鎌倉時代初期、島津氏の家祖である島津忠久(?-1227年)は嵐の夜に摂津の住吉大社で稲荷神の神験により狐火に護られながら産まれたとされ、生涯住吉大社と稲荷神を崇敬した。

その忠久が薩摩へ下った承元3年(1209年)に湯田村(現 日置市東市来町湯田)に稲荷神社を勧請したのが創祀であると伝え、代々島津家によって崇敬された。

御祭神は、宇迦御霊神猿田彦神大宮姫神

室町時代になり、島津氏9代当主島津忠国(1403年-1470年)によって遷座、さらに15代当主島津貴久(1514年-1571年)の時に現社地に遷座した。鹿児島市の鬼門にあたる。

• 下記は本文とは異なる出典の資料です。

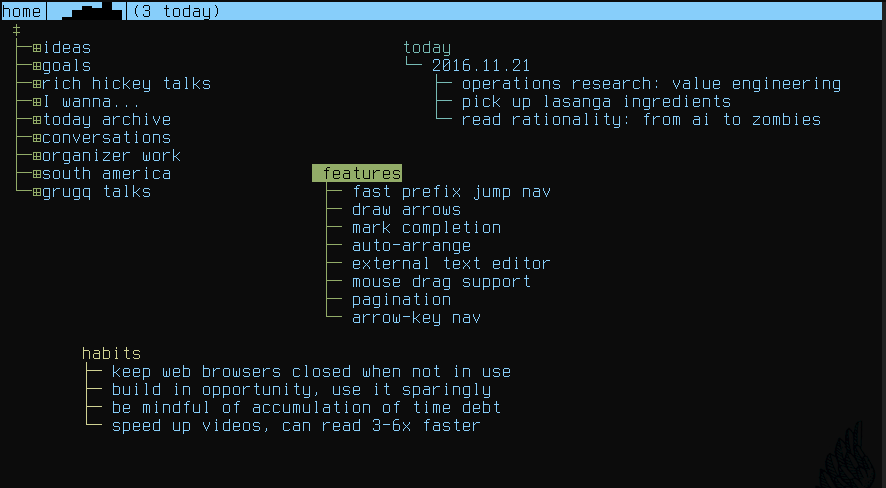Click the box icon beside today archive
This screenshot has width=886, height=488.
tap(37, 120)
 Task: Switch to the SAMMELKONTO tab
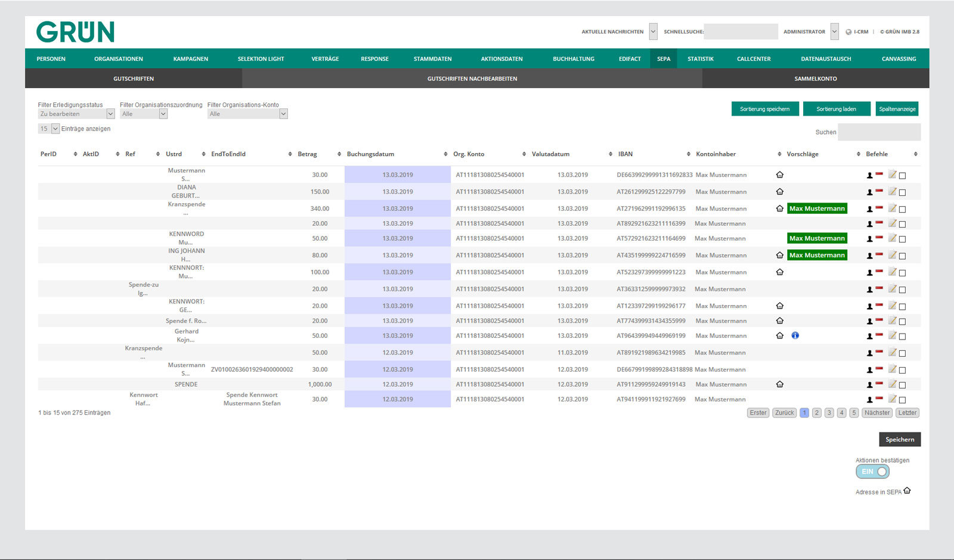816,79
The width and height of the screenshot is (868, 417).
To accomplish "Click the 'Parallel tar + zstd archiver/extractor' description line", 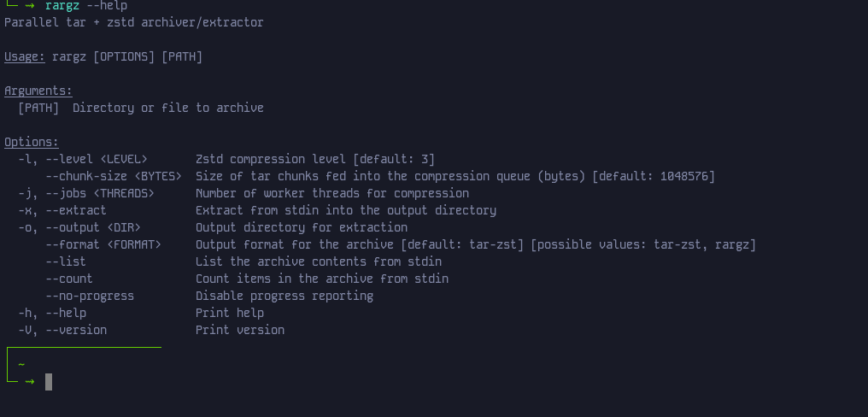I will (x=134, y=23).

文禄・慶長の朝鮮出兵の折、17代当主島津義弘は、慶長3年(1598年)、泗川の砦に明軍20万の包囲を受けた。

しかし、明軍の火薬庫が大爆発を起こし、この混乱に乗じて明の大軍を撃滅、武勲を挙げた。この大爆発は白狐・赤狐3匹が松明をくわえて点火したと伝えられ、現在も白狐・赤狐の像が社前の両脇に祀られている。

また、この戦役で軍功のあった瀬戸口重治・佐竹光明坊・市来家綱3人の勇士を顕彰する碑が昭和14年(1939年)7月に建てられた。

江戸時代になると、藩主の崇敬社であったことから上下の信仰を集め、元禄9年(1696年)に正一位の宗源宣旨を受け、元禄13年(1700年)には近衛家熙の揮毫による神号を鳥居に掲げた。

また、正祭(例祭)には薩摩藩における壮観の一つに数えられた流鏑馬の神事が行われ、同時に開かれた稲荷市は九州三大市の一つとして最も賑わったという。

例祭は11月3日。7月3日が六月灯。

末社に、地元信仰のたのかんさあ(田の神)や金毘羅がある。近年、境内にキツネの顔にも見える桜島の溶岩が安置された。